● What the task asks: Below are lines of data; count those that contain "label" and give the total alone.

Start of Data supplied

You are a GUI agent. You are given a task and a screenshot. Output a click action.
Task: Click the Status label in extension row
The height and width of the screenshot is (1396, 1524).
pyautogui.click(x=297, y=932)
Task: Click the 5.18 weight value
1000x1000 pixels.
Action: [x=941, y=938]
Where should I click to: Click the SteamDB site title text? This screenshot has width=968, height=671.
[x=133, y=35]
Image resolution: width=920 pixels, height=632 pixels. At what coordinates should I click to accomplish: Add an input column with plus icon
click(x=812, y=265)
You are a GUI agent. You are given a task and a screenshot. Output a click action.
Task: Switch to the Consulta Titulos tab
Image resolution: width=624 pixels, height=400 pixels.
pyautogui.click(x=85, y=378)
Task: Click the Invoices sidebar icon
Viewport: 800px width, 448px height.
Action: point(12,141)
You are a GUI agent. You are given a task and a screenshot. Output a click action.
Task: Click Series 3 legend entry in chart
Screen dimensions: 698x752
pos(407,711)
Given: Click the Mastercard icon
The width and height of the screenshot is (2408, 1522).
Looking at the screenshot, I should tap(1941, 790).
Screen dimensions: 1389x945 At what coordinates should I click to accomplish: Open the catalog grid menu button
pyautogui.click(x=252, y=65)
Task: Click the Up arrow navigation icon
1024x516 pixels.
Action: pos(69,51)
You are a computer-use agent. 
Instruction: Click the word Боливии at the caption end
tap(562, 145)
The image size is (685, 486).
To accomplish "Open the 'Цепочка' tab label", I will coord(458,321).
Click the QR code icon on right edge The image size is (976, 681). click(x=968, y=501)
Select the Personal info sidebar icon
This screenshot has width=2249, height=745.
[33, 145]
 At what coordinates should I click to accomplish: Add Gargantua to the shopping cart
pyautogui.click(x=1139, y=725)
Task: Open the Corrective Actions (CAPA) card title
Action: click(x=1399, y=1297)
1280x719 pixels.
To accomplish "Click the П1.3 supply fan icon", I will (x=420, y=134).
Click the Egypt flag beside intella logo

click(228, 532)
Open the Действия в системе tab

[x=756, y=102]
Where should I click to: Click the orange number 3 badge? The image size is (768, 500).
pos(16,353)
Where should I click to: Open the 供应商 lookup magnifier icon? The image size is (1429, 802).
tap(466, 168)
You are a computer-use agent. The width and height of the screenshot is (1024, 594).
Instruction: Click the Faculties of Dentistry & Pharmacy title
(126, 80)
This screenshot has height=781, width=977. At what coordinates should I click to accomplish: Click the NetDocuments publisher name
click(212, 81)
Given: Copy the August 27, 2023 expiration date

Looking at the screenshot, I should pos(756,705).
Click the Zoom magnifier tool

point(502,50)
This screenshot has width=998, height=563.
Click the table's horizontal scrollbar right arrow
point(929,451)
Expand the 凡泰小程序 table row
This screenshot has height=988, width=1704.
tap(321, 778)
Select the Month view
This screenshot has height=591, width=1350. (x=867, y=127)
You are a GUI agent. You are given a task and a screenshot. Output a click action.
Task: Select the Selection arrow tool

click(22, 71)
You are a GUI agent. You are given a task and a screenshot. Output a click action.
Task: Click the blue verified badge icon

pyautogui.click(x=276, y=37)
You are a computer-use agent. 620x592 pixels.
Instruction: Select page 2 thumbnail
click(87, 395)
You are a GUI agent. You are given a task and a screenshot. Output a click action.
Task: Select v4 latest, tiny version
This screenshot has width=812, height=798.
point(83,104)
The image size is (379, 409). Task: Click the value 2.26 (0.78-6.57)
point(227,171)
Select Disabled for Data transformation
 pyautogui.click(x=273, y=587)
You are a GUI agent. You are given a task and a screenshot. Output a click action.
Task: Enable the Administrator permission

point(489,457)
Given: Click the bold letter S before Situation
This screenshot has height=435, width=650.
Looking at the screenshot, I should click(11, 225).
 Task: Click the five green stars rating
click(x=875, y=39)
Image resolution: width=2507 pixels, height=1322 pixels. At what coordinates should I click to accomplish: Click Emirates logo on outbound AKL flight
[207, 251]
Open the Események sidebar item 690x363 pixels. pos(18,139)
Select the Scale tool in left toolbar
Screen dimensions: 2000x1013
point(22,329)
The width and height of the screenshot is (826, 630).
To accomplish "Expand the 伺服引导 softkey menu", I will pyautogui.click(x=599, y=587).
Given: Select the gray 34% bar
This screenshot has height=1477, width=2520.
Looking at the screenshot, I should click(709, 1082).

End of Data supplied

● Answer: 2